14. Bölüm: Kalbe Çarpan Rüzgarlar(HD-SN)

Comenzar desde el principio
                                    

Sonra düşündü ve dürüst oldu "Gerçi seninki de hiç bir şey beğenmiyor anam. Yok aşk bu yok aşk şu... Ama dene yine de" onun bile pes ettiği yerde dile getiremediklerini söyledim.

"Gerek yok Handan. Onun yazdıklarımın gerçek olup olmadığı ikilemine girdiğini düşünmek bile soğutuyor beni açılmaktan." dudaklarımı ıslatıp devam ettim "Kalsın, ben böyle mutluyum"

"Sen bilirsin" deyip telefonuna bakındı. Ben de bizi sakince dinleyen Özüm'ün sessizce konuşmasını dinledim. "Vizeler açıklanmış"

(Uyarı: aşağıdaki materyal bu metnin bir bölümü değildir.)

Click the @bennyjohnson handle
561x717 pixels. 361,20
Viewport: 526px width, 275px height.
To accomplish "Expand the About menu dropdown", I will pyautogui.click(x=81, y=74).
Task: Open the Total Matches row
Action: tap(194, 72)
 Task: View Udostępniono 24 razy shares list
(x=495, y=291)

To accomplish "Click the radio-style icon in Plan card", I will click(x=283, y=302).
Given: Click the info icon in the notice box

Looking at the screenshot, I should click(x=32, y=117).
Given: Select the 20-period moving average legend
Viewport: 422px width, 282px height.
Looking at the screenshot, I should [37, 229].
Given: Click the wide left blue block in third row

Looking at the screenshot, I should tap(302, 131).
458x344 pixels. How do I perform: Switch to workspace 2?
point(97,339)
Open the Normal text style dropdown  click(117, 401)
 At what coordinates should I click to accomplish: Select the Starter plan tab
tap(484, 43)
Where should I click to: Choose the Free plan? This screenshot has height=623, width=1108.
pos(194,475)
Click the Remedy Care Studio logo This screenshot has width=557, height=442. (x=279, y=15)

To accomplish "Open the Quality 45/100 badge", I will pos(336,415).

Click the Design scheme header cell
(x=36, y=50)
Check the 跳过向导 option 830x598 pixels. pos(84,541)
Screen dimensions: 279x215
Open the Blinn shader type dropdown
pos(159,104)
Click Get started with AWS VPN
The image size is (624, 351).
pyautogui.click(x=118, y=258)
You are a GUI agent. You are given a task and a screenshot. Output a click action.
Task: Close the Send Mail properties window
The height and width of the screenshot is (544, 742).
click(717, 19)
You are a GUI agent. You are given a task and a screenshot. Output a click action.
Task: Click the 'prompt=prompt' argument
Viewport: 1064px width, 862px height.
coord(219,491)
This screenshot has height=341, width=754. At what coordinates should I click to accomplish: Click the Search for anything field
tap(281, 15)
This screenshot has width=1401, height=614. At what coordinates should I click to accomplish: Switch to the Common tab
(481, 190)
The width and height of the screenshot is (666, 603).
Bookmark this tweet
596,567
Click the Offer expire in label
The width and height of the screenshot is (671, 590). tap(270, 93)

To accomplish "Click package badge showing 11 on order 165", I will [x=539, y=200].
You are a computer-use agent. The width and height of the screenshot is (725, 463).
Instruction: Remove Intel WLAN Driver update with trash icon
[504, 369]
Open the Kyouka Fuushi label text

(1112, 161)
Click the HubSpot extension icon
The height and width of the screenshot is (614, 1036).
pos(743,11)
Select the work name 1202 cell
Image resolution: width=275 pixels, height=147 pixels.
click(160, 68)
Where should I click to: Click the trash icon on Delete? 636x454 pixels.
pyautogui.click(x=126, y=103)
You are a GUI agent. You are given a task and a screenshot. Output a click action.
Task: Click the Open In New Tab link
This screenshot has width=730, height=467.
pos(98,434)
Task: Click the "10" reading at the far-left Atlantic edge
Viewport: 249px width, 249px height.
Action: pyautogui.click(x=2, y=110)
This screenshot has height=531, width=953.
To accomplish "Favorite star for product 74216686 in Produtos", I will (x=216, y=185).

Bu konu hakkında hepimiz susmuştuk. Son yaşananlar hepimizi germişti ve vizelerle ilgilenmemiştik. Daha önceden tuttuğumuz notlar ve gece yarısı yaptığımız tekrarlar ile girmiştik tüm sınavlara.

Çünkü Özüm bizim için daha önemliydi. Onun o halini görmek hepimizi üzmüştü. Onun toparlanması için elimizden geleni yapmak önceliğimizdi.

Hem daha finaller vardı. Hala düzeltme imkanımız vardı kötü notlarımızı.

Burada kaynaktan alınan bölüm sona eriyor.